* Work to be completed *
Given the records below, would you repeat exactly the lines that begin at the one containing "Open the Bearbeiten menu" and end at the one containing "Screen dimensions: 1200x669", inclusive?

[Stored records]
= Beginning of Section =
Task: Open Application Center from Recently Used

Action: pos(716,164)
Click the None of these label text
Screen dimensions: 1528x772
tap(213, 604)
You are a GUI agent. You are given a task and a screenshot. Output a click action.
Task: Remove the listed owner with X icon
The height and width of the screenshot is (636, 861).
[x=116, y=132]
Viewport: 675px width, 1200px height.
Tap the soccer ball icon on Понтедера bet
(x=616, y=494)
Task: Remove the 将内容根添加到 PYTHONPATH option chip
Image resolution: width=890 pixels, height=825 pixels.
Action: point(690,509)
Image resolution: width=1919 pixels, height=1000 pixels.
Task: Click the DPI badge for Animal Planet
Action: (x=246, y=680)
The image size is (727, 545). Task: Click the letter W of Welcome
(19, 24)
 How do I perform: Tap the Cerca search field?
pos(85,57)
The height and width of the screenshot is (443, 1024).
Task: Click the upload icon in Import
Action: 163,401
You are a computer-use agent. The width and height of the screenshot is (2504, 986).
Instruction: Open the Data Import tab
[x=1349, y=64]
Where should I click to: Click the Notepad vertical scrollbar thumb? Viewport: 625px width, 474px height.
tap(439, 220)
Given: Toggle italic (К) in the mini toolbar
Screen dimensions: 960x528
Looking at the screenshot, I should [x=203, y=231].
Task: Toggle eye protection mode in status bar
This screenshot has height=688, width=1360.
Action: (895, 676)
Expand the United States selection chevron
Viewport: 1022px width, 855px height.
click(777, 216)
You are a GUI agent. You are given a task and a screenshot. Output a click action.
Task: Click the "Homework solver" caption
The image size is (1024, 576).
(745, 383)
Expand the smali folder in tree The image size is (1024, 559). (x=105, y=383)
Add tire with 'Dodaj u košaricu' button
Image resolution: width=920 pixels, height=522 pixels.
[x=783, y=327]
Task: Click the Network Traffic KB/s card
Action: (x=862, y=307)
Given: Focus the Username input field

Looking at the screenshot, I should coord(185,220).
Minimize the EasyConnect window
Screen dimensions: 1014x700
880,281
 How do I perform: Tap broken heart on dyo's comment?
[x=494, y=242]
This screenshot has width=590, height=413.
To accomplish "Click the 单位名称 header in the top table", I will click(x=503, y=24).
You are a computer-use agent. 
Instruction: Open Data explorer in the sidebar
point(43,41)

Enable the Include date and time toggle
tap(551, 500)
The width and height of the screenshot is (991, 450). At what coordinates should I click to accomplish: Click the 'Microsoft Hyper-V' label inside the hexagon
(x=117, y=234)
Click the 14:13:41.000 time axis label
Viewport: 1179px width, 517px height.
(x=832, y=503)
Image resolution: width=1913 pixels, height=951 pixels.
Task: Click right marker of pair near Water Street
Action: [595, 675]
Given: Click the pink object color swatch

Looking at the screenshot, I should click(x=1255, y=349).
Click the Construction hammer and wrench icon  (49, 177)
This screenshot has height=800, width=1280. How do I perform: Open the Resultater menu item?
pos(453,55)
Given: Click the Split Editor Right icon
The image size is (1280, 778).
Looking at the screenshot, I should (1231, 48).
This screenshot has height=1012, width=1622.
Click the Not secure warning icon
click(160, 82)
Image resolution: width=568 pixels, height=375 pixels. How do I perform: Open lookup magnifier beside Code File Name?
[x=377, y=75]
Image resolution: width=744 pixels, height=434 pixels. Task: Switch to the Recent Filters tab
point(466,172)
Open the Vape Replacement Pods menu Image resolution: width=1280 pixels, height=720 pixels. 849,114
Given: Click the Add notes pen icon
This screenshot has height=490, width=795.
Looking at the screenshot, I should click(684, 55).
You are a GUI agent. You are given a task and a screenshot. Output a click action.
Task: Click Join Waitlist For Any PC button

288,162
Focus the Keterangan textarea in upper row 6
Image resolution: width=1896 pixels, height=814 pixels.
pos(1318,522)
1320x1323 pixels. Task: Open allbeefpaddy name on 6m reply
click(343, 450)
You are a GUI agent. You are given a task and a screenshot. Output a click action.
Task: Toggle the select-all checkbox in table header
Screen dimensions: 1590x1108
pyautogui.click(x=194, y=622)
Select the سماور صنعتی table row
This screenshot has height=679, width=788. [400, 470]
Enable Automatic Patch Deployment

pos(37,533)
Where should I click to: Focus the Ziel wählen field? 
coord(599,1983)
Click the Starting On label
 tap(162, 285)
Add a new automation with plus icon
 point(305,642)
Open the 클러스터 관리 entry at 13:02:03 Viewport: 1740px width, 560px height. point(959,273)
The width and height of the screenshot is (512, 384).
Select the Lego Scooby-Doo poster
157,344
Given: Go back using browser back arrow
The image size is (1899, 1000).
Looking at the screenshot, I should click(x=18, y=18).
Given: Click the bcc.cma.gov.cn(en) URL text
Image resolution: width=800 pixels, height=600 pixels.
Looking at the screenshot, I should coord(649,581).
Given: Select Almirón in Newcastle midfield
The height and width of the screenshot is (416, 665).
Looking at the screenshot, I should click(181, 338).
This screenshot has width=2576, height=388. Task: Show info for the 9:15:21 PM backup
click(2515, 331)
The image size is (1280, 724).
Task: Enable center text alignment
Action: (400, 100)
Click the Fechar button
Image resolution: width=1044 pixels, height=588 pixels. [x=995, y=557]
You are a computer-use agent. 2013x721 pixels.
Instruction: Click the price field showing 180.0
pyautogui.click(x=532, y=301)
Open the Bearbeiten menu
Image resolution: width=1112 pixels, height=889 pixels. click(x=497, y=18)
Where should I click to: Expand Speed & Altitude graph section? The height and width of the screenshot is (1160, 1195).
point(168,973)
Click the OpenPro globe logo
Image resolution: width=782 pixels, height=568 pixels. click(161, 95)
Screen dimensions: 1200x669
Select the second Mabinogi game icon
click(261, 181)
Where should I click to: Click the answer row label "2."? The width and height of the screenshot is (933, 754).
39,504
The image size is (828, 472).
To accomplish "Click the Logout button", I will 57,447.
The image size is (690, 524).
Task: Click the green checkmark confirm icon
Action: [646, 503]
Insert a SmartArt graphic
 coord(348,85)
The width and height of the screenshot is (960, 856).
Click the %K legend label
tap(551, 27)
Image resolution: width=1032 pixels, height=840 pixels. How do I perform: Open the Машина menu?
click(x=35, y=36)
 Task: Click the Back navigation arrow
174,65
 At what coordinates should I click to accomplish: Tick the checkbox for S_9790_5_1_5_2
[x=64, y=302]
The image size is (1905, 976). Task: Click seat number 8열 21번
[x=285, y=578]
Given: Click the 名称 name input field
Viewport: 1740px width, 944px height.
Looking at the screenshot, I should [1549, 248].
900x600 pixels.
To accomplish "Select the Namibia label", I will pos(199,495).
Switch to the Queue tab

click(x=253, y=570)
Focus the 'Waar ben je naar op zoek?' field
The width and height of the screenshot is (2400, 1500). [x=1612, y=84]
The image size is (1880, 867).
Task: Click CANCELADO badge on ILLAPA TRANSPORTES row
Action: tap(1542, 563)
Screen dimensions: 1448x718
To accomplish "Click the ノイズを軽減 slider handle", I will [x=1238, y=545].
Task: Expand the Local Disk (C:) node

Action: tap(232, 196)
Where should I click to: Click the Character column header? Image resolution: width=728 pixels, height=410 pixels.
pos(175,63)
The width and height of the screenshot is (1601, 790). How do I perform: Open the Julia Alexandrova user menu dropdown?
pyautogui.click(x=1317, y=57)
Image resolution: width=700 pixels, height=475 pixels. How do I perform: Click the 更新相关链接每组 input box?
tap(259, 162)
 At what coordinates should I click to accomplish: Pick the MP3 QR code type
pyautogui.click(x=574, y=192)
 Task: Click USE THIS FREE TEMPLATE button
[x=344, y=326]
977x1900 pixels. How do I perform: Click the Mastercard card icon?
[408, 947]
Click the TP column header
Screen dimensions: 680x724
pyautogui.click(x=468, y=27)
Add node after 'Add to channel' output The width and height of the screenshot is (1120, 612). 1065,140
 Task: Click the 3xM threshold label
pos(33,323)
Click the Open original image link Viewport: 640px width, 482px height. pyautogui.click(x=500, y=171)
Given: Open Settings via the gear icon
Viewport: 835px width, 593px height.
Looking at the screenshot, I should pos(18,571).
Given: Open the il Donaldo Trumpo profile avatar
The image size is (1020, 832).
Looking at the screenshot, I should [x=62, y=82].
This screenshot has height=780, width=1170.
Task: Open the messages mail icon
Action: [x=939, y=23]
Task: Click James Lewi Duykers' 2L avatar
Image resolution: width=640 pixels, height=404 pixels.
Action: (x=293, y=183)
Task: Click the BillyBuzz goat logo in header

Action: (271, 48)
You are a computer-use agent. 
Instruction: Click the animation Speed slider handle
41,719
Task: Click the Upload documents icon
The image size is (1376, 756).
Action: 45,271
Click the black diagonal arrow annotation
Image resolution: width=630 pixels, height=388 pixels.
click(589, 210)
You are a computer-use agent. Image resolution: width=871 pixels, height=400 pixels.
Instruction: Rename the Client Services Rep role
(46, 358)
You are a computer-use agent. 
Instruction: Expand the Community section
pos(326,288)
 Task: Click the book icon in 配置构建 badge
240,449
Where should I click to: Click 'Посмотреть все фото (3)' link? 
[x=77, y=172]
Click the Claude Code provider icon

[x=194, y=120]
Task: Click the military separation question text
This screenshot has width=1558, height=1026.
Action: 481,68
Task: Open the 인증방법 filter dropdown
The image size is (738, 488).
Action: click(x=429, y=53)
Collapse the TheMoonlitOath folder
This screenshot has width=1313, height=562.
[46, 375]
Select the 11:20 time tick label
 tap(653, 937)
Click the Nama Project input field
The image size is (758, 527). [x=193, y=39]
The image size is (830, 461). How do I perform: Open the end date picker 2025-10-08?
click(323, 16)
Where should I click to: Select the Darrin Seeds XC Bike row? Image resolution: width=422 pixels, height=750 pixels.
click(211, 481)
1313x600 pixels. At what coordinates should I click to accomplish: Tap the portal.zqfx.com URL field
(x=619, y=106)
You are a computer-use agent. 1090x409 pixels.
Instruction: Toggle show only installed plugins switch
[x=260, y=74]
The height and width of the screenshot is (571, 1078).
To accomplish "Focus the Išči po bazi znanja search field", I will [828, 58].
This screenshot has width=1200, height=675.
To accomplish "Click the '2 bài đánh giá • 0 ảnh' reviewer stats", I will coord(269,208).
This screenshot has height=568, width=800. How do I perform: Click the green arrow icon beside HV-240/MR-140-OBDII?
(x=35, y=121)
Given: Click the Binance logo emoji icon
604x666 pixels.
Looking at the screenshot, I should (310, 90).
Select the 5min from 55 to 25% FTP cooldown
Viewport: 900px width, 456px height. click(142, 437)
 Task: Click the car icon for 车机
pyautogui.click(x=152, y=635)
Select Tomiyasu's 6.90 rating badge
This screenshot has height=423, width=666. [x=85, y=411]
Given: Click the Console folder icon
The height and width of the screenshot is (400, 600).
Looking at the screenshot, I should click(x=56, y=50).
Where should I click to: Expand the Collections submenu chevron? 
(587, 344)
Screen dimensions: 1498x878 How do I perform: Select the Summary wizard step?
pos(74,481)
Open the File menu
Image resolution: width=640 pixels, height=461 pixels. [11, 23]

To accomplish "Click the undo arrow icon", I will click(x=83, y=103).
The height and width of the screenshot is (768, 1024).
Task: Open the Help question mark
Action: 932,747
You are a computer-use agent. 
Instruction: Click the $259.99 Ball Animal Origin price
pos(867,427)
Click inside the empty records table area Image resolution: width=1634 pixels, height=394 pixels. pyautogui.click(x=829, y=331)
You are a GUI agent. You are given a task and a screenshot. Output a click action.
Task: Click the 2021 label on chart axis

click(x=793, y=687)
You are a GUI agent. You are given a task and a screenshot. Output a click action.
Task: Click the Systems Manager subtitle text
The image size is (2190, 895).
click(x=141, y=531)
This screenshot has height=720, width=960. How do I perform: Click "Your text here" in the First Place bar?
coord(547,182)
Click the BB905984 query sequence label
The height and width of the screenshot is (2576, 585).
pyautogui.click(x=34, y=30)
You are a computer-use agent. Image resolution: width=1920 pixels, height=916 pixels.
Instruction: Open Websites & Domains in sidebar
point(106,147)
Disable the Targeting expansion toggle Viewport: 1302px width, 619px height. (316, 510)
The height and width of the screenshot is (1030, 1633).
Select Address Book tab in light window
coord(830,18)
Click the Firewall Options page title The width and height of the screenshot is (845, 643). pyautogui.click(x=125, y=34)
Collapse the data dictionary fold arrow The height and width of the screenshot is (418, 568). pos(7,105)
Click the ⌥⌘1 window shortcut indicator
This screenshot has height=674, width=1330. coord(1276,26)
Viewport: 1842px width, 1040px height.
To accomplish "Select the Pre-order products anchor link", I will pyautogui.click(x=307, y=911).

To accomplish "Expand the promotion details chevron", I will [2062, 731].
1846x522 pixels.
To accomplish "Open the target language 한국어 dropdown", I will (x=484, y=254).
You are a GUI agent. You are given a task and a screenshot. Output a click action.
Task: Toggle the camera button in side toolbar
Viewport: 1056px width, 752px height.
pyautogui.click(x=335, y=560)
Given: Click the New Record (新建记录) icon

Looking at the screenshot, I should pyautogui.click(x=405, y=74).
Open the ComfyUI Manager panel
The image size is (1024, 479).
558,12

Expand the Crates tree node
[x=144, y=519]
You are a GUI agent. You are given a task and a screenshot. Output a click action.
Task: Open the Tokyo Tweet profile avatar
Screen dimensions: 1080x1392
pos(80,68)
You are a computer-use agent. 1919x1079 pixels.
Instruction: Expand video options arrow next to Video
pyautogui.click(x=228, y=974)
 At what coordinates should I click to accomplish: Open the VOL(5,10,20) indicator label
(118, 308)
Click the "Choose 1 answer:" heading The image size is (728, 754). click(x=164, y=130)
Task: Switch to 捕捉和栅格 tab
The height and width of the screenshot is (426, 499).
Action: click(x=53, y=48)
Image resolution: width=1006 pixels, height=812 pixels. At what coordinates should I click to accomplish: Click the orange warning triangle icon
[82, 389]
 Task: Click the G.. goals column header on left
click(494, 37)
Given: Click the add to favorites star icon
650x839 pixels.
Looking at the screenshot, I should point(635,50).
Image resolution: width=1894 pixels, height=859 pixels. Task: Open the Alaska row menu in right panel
= End of Section =
* Response area *
Open the Bearbeiten menu
Image resolution: width=1112 pixels, height=889 pixels. click(x=497, y=18)
Where should I click to: Expand Speed & Altitude graph section? The height and width of the screenshot is (1160, 1195).
point(168,973)
Click the OpenPro globe logo
Image resolution: width=782 pixels, height=568 pixels. click(161, 95)
Screen dimensions: 1200x669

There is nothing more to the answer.